» WORK TASK:
Using the records below, repeat exactly the lines from the one holding "Screen dimensions: 1420x840" through the one holding "640x464 pixels. At", both ends included, and no others.

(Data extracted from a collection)

=-=-=-=-=

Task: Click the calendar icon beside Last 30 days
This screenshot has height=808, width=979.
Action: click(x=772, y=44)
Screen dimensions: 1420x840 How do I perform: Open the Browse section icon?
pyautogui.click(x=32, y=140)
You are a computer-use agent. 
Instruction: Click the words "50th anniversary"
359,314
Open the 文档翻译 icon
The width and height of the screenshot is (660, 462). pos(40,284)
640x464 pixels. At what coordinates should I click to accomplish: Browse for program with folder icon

=-=-=-=-=

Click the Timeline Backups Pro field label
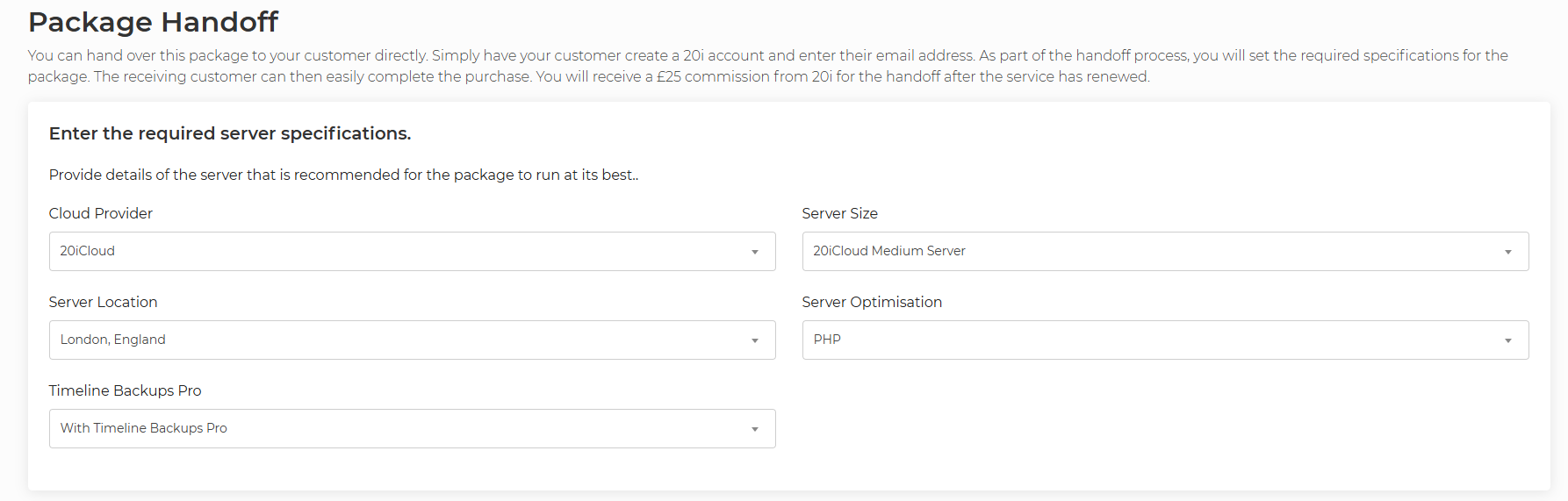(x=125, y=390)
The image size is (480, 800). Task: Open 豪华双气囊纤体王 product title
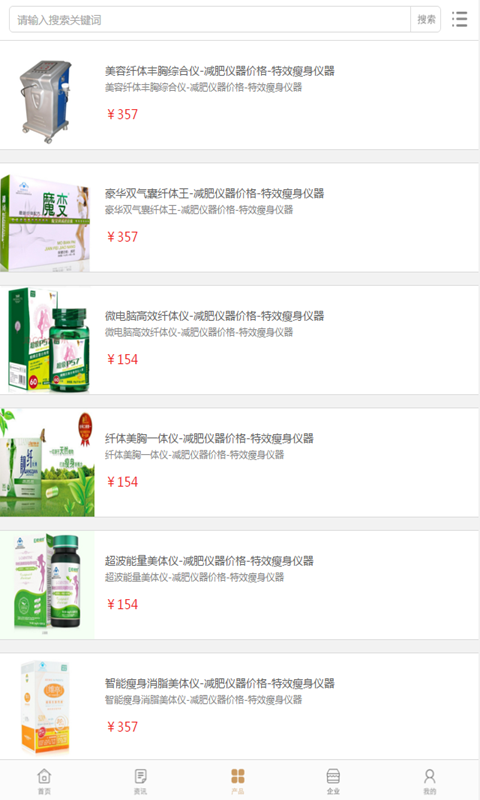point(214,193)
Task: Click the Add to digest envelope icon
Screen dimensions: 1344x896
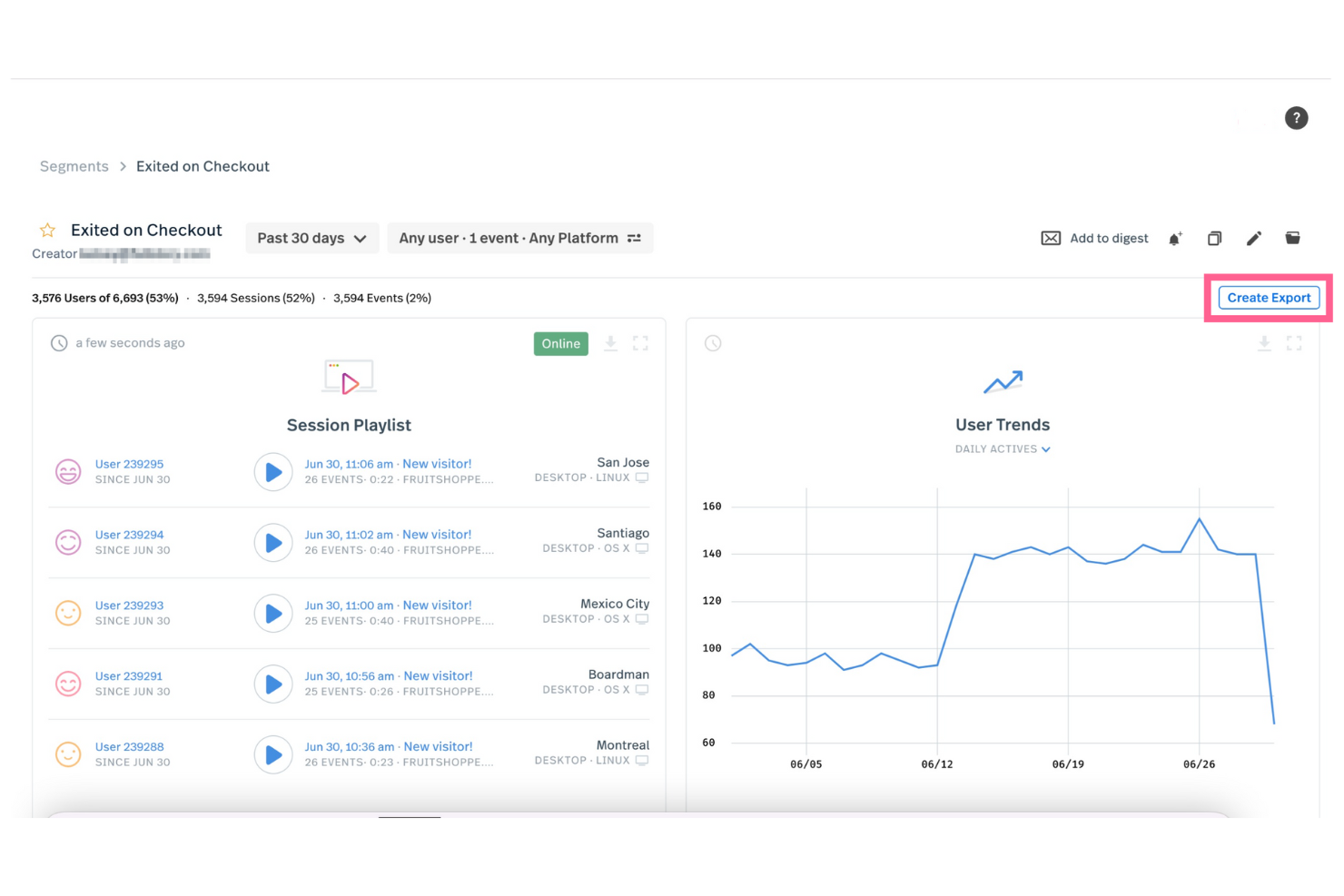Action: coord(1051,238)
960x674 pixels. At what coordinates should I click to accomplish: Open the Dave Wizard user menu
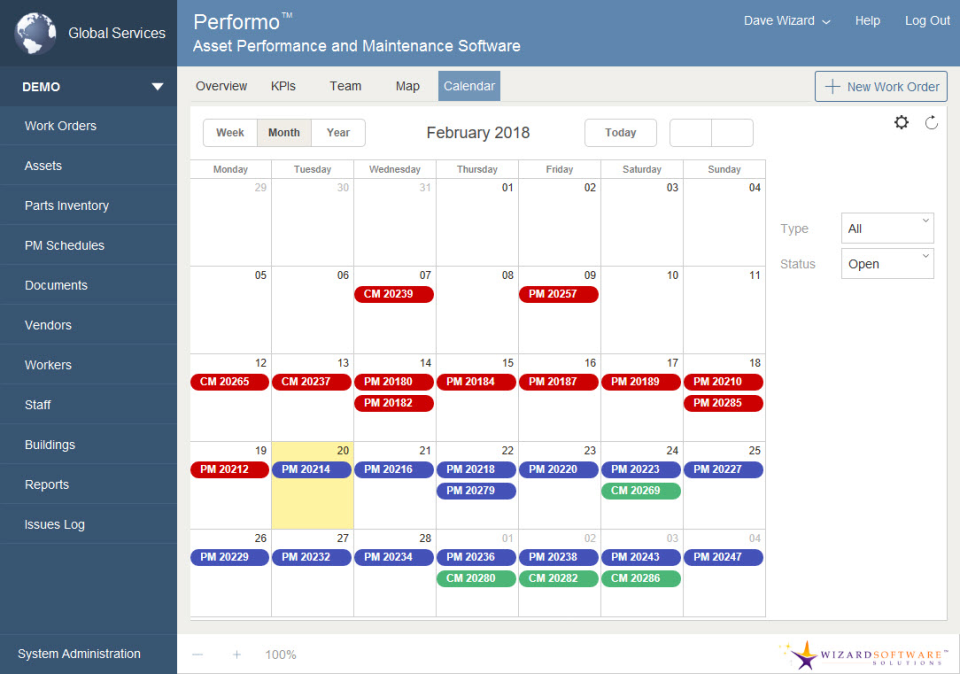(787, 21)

=-=-=-=-=

» WRITTEN REPLY:
Screen dimensions: 1420x840 How do I perform: Open the Browse section icon?
pyautogui.click(x=32, y=140)
You are a computer-use agent. 
Instruction: Click the words "50th anniversary"
359,314
Open the 文档翻译 icon
The width and height of the screenshot is (660, 462). pos(40,284)
640x464 pixels. At what coordinates should I click to accomplish: Browse for program with folder icon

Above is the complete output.